- Task objective -
Copy word for word, please, the lines of the entries below running from the one containing "Cookies (306, 2563)" to the one containing "About (196, 130)", both ends included.
_ _ _ _ _ _ _
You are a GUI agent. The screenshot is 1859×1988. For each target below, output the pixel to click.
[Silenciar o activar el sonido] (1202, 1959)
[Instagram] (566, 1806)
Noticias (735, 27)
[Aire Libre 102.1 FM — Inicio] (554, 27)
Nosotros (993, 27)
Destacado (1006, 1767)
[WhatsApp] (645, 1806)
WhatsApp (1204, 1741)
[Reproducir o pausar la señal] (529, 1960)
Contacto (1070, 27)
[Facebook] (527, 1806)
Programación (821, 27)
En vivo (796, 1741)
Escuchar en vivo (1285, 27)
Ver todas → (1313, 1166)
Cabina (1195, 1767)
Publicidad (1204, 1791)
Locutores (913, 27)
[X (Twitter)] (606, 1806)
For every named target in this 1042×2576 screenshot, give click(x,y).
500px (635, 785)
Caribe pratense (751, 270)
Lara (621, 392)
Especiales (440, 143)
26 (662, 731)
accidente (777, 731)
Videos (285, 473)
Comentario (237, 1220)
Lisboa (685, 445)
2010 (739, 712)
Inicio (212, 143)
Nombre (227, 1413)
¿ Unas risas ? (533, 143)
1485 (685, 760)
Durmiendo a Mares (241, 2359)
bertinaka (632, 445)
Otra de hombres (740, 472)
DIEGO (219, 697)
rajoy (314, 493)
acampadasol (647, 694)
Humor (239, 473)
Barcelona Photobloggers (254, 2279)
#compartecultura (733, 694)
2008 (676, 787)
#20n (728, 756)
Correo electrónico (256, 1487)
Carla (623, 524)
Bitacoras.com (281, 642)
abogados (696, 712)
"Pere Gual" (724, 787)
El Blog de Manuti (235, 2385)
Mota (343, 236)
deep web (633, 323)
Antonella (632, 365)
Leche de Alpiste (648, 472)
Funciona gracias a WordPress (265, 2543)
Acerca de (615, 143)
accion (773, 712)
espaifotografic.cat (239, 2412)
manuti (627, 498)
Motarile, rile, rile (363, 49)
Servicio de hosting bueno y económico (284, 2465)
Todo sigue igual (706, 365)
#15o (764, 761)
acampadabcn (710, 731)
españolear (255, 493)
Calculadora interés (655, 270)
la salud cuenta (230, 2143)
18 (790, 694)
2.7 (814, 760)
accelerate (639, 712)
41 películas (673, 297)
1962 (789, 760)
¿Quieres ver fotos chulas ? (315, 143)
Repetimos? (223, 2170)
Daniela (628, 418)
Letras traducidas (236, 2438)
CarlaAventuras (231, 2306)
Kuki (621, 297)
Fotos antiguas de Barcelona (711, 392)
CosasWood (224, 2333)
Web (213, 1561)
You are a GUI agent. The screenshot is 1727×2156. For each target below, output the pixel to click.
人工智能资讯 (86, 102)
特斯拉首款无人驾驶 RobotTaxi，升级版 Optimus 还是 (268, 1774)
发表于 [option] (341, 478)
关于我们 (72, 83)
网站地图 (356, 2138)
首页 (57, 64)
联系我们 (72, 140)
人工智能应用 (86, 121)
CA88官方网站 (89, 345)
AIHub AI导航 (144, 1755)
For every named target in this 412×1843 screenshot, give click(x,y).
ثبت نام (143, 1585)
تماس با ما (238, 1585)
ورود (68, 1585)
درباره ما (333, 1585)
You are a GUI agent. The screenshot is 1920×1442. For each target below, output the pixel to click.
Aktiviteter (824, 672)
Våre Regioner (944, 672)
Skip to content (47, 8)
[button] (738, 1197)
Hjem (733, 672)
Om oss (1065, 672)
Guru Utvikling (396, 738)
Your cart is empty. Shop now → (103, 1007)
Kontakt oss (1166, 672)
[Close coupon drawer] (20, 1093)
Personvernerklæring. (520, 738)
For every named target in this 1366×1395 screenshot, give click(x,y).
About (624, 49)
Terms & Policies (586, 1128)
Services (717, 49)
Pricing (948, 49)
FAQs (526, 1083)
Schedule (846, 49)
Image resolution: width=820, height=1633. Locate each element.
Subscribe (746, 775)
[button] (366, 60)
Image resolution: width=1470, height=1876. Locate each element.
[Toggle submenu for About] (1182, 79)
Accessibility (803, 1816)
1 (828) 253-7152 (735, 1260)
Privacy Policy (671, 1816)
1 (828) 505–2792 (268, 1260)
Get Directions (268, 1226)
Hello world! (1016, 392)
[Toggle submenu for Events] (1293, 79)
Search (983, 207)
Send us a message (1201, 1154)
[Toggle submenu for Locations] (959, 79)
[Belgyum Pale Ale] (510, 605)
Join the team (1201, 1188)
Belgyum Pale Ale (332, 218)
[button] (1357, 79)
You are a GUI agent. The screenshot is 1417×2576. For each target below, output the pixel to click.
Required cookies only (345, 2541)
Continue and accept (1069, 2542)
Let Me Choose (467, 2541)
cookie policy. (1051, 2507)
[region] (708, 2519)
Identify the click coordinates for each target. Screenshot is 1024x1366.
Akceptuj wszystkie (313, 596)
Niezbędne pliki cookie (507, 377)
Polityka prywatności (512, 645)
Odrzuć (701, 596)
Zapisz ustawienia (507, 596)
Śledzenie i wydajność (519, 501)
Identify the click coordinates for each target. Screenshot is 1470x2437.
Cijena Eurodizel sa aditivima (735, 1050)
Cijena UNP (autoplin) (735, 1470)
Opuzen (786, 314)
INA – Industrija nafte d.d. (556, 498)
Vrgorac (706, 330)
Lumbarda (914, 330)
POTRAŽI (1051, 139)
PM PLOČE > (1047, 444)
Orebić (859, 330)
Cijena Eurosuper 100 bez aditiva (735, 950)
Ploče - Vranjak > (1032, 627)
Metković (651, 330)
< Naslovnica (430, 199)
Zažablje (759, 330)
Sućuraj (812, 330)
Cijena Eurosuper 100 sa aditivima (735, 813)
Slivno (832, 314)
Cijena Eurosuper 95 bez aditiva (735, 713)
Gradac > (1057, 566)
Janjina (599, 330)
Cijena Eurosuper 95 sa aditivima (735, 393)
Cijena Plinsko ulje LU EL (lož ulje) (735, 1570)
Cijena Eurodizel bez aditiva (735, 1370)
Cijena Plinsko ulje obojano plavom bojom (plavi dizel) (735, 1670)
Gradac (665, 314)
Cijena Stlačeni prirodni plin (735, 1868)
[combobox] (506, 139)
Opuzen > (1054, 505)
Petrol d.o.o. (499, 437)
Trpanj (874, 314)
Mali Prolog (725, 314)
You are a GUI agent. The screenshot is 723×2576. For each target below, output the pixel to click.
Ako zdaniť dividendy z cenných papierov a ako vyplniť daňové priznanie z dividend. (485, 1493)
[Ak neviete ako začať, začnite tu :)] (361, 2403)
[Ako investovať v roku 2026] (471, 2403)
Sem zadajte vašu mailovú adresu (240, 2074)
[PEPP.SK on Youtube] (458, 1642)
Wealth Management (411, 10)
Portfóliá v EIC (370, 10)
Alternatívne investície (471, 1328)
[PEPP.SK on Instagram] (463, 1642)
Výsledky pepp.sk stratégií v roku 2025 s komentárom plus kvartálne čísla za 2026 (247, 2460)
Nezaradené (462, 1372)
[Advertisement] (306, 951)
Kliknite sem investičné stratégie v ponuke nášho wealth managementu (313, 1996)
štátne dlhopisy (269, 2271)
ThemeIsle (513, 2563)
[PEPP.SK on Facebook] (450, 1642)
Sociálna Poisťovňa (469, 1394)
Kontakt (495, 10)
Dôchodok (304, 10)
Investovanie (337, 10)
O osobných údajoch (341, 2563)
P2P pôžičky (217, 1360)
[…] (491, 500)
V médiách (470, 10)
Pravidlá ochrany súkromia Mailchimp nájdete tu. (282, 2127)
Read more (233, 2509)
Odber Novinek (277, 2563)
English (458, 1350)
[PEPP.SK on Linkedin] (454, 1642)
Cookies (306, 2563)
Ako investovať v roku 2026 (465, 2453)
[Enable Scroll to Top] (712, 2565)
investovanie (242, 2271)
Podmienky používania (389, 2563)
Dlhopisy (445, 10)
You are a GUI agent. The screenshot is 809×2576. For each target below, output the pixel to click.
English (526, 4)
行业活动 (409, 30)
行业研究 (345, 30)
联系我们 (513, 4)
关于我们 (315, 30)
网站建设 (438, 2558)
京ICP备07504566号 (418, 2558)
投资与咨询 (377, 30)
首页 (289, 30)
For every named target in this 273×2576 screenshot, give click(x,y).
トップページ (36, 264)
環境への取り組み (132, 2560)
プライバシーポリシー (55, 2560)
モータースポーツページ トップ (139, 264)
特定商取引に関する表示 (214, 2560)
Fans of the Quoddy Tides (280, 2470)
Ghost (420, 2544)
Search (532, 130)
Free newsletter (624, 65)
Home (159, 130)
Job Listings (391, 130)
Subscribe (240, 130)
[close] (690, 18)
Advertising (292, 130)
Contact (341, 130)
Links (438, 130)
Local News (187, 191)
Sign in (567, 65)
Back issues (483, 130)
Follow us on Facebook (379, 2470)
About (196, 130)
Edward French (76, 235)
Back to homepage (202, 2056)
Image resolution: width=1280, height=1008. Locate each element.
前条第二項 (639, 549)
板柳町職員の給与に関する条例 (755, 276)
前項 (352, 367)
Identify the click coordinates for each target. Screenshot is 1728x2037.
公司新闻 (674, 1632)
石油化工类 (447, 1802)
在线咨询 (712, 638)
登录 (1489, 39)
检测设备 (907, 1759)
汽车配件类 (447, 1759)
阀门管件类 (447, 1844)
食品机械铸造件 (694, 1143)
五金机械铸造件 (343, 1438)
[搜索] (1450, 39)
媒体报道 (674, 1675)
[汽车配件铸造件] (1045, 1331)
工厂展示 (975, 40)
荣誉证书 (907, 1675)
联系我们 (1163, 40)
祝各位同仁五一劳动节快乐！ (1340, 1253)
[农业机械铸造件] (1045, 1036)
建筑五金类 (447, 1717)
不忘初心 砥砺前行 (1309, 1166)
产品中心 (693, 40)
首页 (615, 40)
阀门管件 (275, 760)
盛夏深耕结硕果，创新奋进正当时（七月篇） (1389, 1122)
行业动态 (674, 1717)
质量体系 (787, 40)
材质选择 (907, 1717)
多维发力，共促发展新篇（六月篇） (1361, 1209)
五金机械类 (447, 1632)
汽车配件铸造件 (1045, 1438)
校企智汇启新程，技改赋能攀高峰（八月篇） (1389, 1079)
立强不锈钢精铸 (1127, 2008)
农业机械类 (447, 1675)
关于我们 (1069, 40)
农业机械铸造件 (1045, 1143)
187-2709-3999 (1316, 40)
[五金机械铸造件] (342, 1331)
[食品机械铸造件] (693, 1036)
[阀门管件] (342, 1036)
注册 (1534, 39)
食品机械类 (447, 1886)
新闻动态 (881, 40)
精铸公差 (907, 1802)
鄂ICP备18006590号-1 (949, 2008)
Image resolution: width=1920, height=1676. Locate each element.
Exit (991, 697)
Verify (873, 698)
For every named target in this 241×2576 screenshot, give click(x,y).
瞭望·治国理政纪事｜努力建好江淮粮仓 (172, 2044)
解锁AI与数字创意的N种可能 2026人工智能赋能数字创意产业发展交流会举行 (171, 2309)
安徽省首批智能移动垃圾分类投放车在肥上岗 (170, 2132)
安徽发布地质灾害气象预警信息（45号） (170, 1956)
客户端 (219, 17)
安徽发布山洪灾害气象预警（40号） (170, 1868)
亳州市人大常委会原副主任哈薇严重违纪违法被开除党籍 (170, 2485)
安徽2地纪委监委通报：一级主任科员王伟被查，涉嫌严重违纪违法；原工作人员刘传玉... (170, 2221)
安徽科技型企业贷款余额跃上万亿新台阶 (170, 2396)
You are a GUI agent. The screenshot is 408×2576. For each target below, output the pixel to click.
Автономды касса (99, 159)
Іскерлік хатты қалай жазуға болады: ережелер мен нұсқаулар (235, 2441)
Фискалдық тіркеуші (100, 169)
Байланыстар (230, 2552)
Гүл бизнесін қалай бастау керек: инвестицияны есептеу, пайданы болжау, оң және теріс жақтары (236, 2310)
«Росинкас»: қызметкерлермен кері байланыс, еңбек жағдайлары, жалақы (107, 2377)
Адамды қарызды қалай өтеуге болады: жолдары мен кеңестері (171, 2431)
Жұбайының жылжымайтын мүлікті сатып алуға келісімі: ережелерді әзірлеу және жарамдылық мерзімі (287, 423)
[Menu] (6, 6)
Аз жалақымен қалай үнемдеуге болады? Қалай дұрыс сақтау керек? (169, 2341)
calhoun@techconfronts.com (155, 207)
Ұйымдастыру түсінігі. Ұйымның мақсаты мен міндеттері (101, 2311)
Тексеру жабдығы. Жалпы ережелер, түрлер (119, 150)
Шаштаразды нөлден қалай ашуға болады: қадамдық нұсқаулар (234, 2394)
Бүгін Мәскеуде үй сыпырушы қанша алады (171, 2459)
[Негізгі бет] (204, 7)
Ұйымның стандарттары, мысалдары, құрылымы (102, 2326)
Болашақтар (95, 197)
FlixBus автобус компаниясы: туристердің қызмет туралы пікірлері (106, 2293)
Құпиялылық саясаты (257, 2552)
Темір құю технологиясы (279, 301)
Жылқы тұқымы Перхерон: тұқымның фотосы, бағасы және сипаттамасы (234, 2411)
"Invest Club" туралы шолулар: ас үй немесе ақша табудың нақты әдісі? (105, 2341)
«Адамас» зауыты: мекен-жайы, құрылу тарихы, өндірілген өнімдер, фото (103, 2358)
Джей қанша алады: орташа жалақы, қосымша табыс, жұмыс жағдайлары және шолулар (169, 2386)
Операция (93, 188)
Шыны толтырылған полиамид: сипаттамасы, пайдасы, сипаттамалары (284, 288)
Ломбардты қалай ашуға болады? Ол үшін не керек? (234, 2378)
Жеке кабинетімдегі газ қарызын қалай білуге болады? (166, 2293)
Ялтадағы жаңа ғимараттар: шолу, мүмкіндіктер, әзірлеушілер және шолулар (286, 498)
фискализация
_ _ _ _ _ _ _
- Solution to the exercise -
Cookies (306, 2563)
Ako investovať v roku 2026 (465, 2453)
[Enable Scroll to Top] (712, 2565)
investovanie (242, 2271)
Podmienky používania (389, 2563)
Dlhopisy (445, 10)
You are a GUI agent. The screenshot is 809×2576. For each target below, output the pixel to click.
English (526, 4)
行业活动 (409, 30)
行业研究 (345, 30)
联系我们 (513, 4)
关于我们 (315, 30)
网站建设 (438, 2558)
京ICP备07504566号 (418, 2558)
投资与咨询 (377, 30)
首页 (289, 30)
For every named target in this 273×2576 screenshot, give click(x,y).
トップページ (36, 264)
環境への取り組み (132, 2560)
プライバシーポリシー (55, 2560)
モータースポーツページ トップ (139, 264)
特定商取引に関する表示 (214, 2560)
Fans of the Quoddy Tides (280, 2470)
Ghost (420, 2544)
Search (532, 130)
Free newsletter (624, 65)
Home (159, 130)
Job Listings (391, 130)
Subscribe (240, 130)
[close] (690, 18)
Advertising (292, 130)
Contact (341, 130)
Links (438, 130)
Local News (187, 191)
Sign in (567, 65)
Back issues (483, 130)
Follow us on Facebook (379, 2470)
About (196, 130)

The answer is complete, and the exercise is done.